EXCERPT »
=-=-=-=-=
Find the inverse of \( A B \) if \( A^{-1}=\left[\begin{array}{ll}1 & 3 \\ 3 & -1\end{array}\right] \) and \( B^{-1}=\left[\begin{array}{ll}-4 & 5 \\ -2 & -2\end{array}\right] \) \( (A B)^{-1}=\left[\begin{array}{l}\square\end{array}\right] \)

To find the inverse of the product \( A B \), we can use the property that \( (AB)^{-1} = B^{-1} A^{-1} \). Given the inverses of matrices \( A \) and \( B \): \[ A^{-1} = \left[\begin{array}{ll} 1 & 3 \\ 3 & -1 \end{array}\right], \quad B^{-1} = \left[\begin{array}{ll} -4 & 5 \\ -2 & -2 \end{array}\right] \] We can now compute \( (AB)^{-1} \): \[ (AB)^{-1} = B^{-1} A^{-1} = \left[\begin{array}{ll} -4 & 5 \\ -2 & -2 \end{array}\right] \left[\begin{array}{ll} 1 & 3 \\ 3 & -1 \end{array}\right] \] Calculating this product: \[ (AB)^{-1} = \left[\begin{array}{ll} (-4)(1) + (5)(3) & (-4)(3) + (5)(-1) \\ (-2)(1) + (-2)(3) & (-2)(3) + (-2)(-1) \end{array}\right] \] \[ = \left[\begin{array}{ll} -4 + 15 & -12 - 5 \\ -2 - 6 & -6 + 2 \end{array}\right] \] This simplifies to: \[ = \left[\begin{array}{ll} 11 & -17 \\ -8 & -4 \end{array}\right] \] Thus, the inverse of \( A B \) is: \[ (AB)^{-1} = \left[\begin{array}{ll} 11 & -17 \\ -8 & -4 \end{array}\right] \] So, the final answer is: \[ (AB)^{-1}=\left[\begin{array}{ll} 11 & -17 \\ -8 & -4 \end{array}\right] \]
=-=-=-=-=
DATASET »
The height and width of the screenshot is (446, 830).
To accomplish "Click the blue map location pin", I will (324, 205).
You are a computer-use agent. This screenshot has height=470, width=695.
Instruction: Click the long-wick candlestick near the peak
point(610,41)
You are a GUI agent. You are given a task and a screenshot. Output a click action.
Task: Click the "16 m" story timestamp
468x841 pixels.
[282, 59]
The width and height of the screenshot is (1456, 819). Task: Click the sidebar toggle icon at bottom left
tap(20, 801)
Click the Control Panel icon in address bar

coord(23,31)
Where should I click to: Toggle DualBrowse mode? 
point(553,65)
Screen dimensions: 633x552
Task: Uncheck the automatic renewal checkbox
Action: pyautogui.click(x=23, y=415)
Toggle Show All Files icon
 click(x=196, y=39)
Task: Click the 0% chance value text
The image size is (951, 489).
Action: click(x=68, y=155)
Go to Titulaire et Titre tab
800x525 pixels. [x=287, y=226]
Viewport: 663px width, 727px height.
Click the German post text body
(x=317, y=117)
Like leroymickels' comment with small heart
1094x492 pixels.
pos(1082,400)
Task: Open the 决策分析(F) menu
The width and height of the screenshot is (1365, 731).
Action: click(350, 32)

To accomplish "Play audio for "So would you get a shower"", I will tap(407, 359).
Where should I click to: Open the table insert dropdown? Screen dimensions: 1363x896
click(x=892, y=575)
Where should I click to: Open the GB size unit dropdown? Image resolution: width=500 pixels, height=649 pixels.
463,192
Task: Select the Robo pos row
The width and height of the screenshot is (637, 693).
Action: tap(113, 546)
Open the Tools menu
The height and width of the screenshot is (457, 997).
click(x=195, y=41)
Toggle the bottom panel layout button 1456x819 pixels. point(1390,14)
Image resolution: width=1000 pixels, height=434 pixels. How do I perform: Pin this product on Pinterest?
=-=-=-=-=
DIRECTION A » In the matrix inverse solution, what property is used to find the inverse of AB?
DIRECTION B » Reproduce the records from their first line up to and including the line with "coord(23,31)".

FULL SOLUTION A » The property that (AB)^{-1} = B^{-1} A^{-1}.

FULL SOLUTION B »
The height and width of the screenshot is (446, 830).
To accomplish "Click the blue map location pin", I will (324, 205).
You are a computer-use agent. This screenshot has height=470, width=695.
Instruction: Click the long-wick candlestick near the peak
point(610,41)
You are a GUI agent. You are given a task and a screenshot. Output a click action.
Task: Click the "16 m" story timestamp
468x841 pixels.
[282, 59]
The width and height of the screenshot is (1456, 819). Task: Click the sidebar toggle icon at bottom left
tap(20, 801)
Click the Control Panel icon in address bar

coord(23,31)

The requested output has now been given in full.